Intuitively,  {\sf Recipe-s} predicts based on a single trace, while
{\sf Recipe} predicts based on multiple traces containing different
execution paths. We also compare between {\sf Recipe} and {\sf RV} version,
as shown in the $Difference$ section, where $Diff$ shows the races found
by {\sf Recipe} but missed by {\sf RV} while $Diff'$ shows the races
found by {\sf RV} but not {\sf Recipe}.

First of all, {\sf Recipe} finds $>$250 more races than {\sf RV}. There
are several reasons for that: (1) {\sf Recipe} can reason about the
accesses in the un-executed paths, while {\sf RV} and {\sf Recipe-s} can
only reason about the accesses in the executed paths. (2) {\sf Recipe}
or {\sf Recipe-s} relax the scheduling even if it
%breaks the inter-thread read/write dependence structure
changes variable values in the observed run. {\sf Recipe} allows the
majority of the shared reads, i.e., the reads of primitive values,
to freely read a different value from a different write
as long as the value leads to the same branch decisions. {\sf RV}, however,
requires them to read the same values as in the observed run. (3) A
critical optimization proposed by {\sf RV} is to preserve dependences
only for the reads before the preceding branches of the racy events,
rather than all the reads. However, this optimization is underplayed
by the fact that {\sf RV} introduces huge amount of artificial
branches, i.e., one before each shared field access, which ensures
the use of the same base objects.
We get rid of such artificial branches and instead, rely on the small
amount of base read events to ensure the use of the same base
objects (Section~\ref{sec:relax1} and Section~\ref{sec:relax2}). Our strategy reduces the number of branches
greatly and amplifies the effectiveness of the optimization. We also
carried out case studies (Section~\ref{sec:cases}) to better illustrate the scenarios.
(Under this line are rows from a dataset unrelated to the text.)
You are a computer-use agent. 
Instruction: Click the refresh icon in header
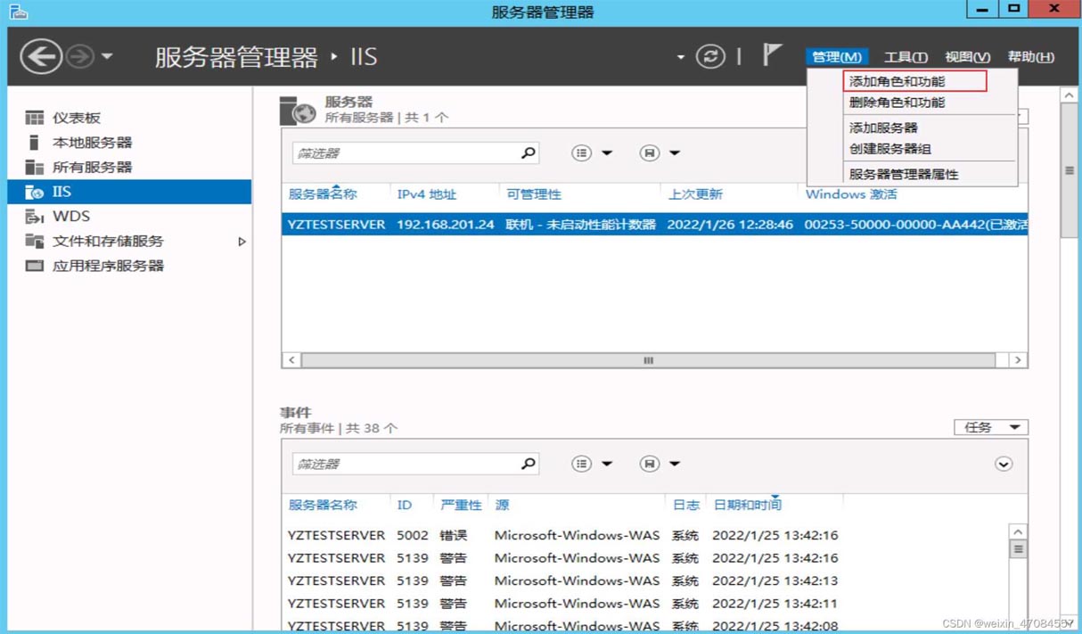point(710,57)
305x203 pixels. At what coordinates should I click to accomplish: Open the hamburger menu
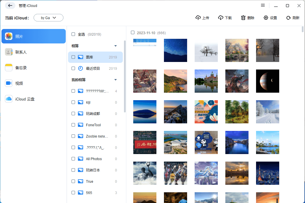tap(263, 5)
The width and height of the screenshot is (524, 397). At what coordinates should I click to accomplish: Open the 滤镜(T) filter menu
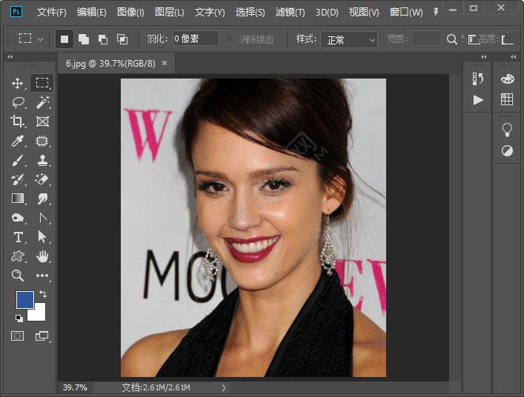coord(290,13)
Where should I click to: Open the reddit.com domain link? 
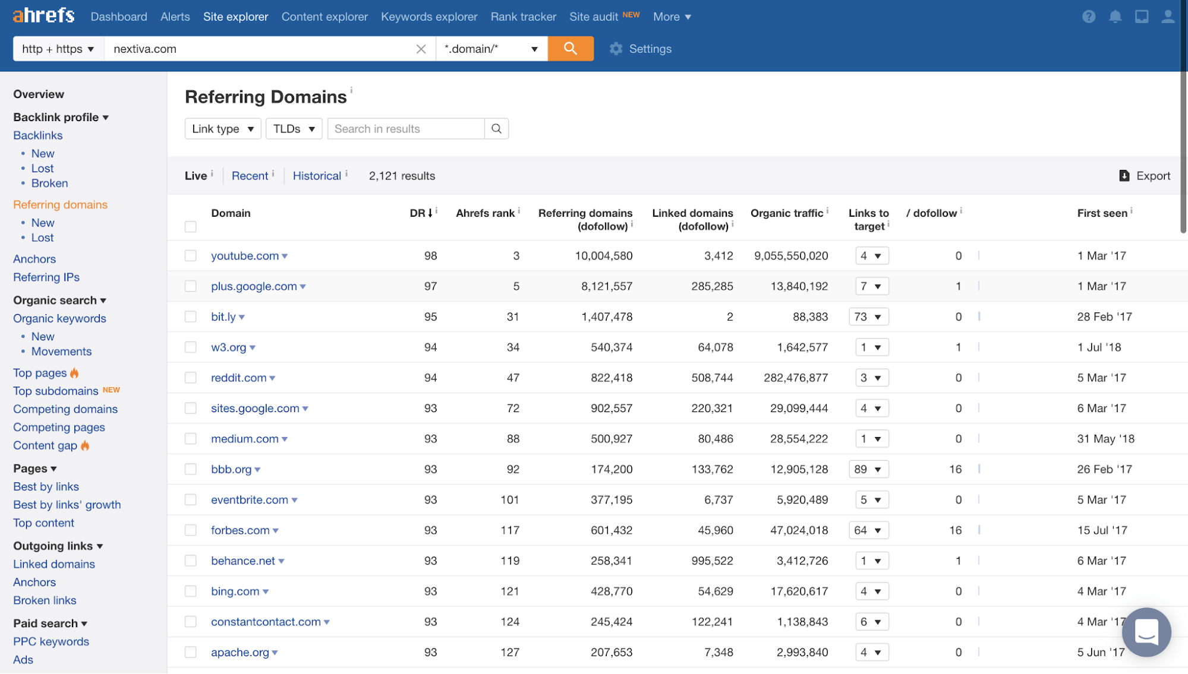point(238,378)
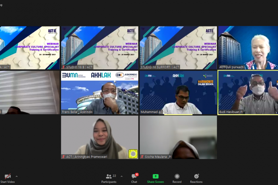The width and height of the screenshot is (278, 185).
Task: Click the muted mic icon on Studio 18 B tile
Action: click(64, 67)
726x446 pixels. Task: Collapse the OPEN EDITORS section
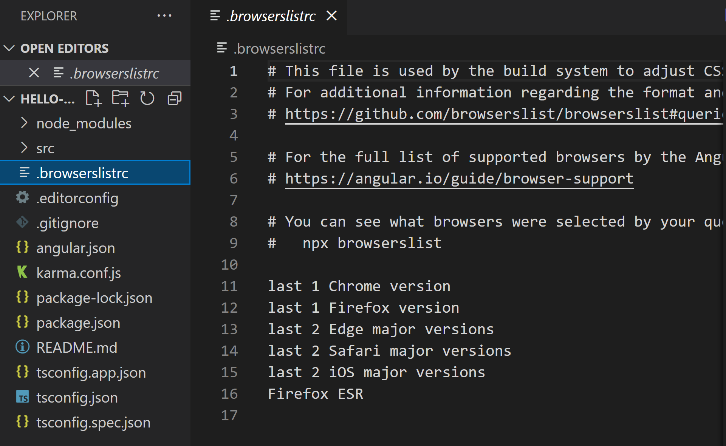(x=9, y=48)
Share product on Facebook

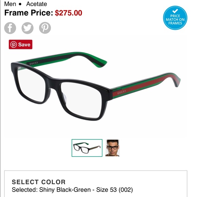[10, 28]
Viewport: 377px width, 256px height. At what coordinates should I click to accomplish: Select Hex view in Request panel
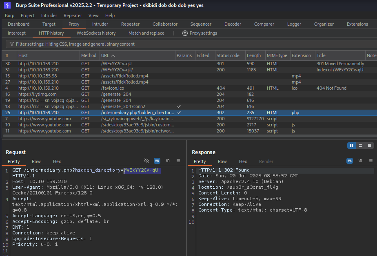(x=57, y=161)
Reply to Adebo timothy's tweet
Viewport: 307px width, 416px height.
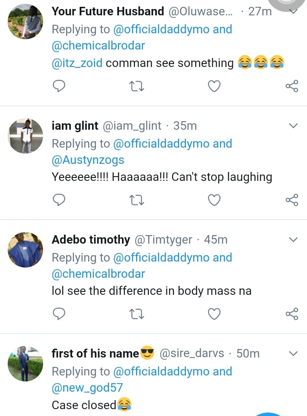pos(58,314)
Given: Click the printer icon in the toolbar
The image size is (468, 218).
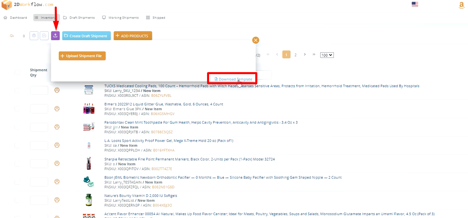Looking at the screenshot, I should click(x=34, y=36).
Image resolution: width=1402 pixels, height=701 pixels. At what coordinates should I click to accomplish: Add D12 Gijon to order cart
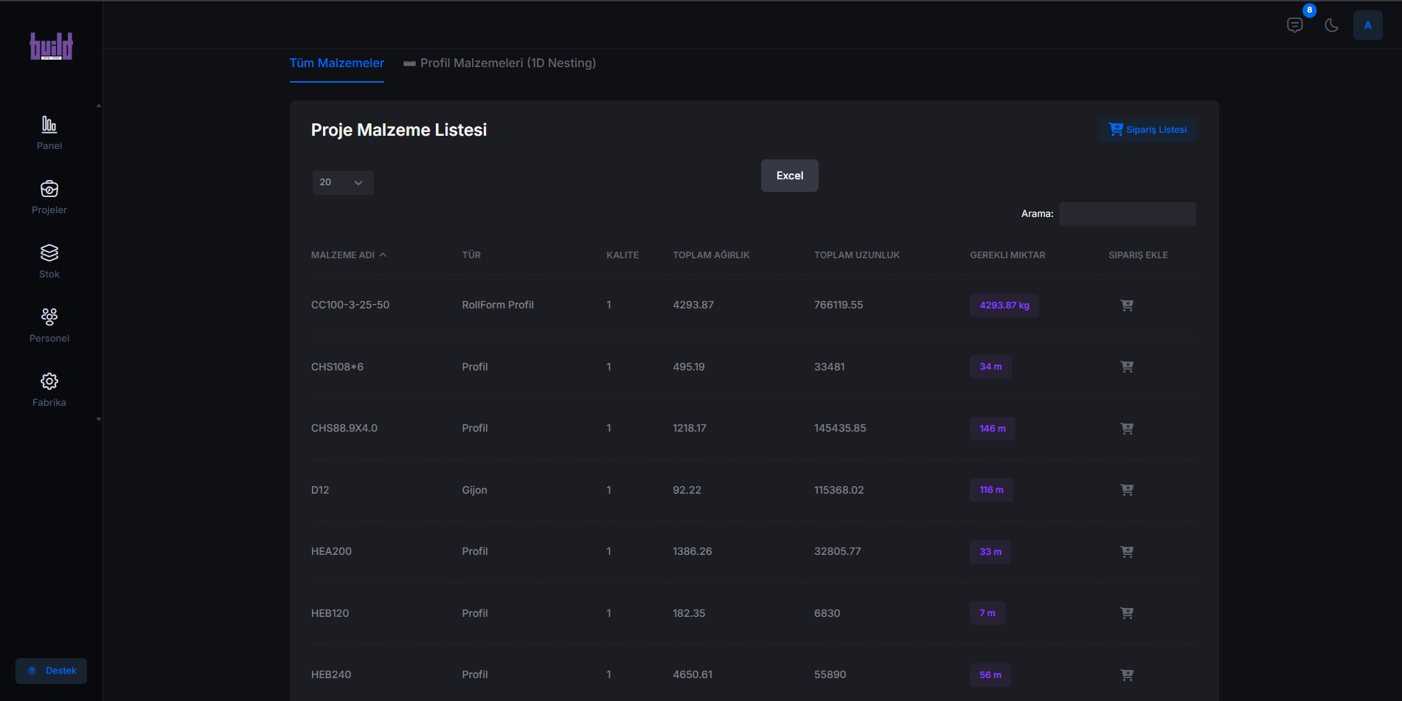(x=1126, y=490)
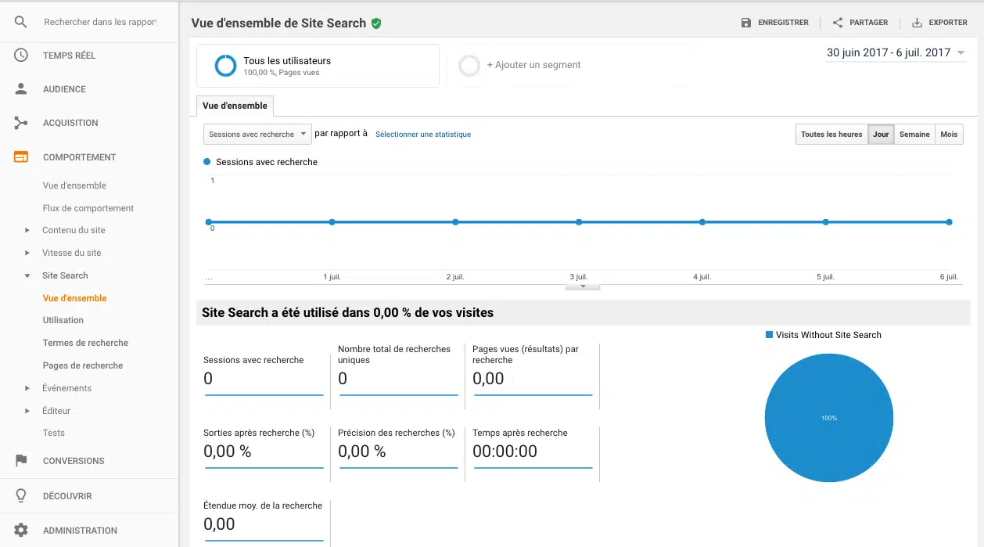Click the Rechercher dans les rapports field
984x547 pixels.
(100, 22)
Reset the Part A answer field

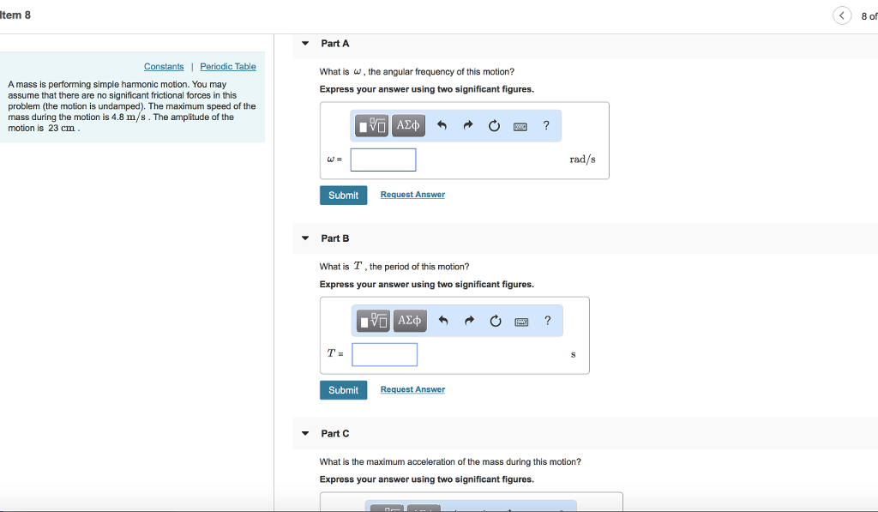(x=494, y=125)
Another interesting observation is that although {\sf Recipe} should
produce all races found by {\sf RV} in theory, {\sf Recipe} may miss
races found by {\sf RV} in practice (Column $Diff'$), i.e., {\sf Recipe}
is not strictly more effective than {\sf RV} in practice. The reason  is
the limitations of the underlying constraint solver: (1) the solver cannot
compute constraints with very complex arithmetic operations, and (2) the
solver does not support some program constants such as the scientific
notation $3E-10$. In our empirical evaluation, we encountered only one
benchmark, {\sf account}, where these issues affect our detection capability.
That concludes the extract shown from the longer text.